ULTRASOUND-ACTIVATED OXYGEN-LOADED NANOBUBBLES AS THERAPEUTIC TOOLS AGAINST HYPOXIA

Aiming at developing effective, almost non-invasive and low-cost nanotechnological devices to treat a variety of hypoxia-related dermal diseases, including bedsores and diabetic foot, in the present work different formulations of oxygen-loaded nanobubbles (OLNs) were developed. OLNs were constituted by a shell of biocompatible and biodegradable polysaccharide (chitosan), and an O2-containing core with two alternative fluorocarbons, namely decafluoropentane (DFP; boiling point: 51°C) or perfluoropentane (PFP; boiling point: 30°C). OLNs were dissolved both in liquid (water) or in gel (hydroxyethylcellulose) formulations, with the latter being more suitable for skin spreading. After characterization of their physical-chemical properties, OLN abilities to deliver O2 with or without activation by ultrasounds (US) were investigated. In vitro, O2 release from OLNs was firstly monitored up to 350 min through Hach Langhe LDO oxymeter; thereafter, OLN abilities to deliver O2 through natural membranes (pig ear skin) after activation by US were evaluated.
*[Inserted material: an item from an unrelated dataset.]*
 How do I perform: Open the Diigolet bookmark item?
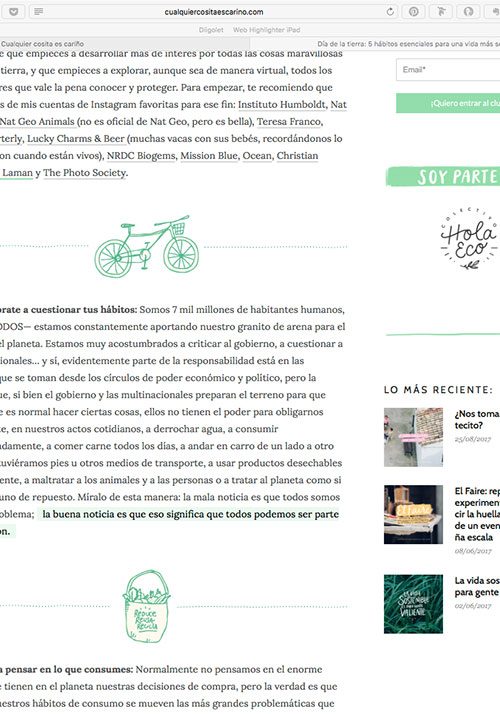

In vivo, O2 release through small portions of shaved mouse skin treated with OLNs and US was monitored up to 15 min through TINA TCM30 oxymeter. Results from both in vitro and in vivo experiments showed that OLNs, either in liquid or in gel formulations, promoted a significant and sustained increase of O2 concentration, with DFP-containing OLNs being more effective in inducing O2 release than those with PFP; additionally, US promoted O2 delivery through skin membranes. In conclusion, US-activated OLNs proved to be effective in overcoming dermal membranes and in providing tissues with O2. Therefore, they appear promising tools for topical treatment of superficial hypoxic lesions.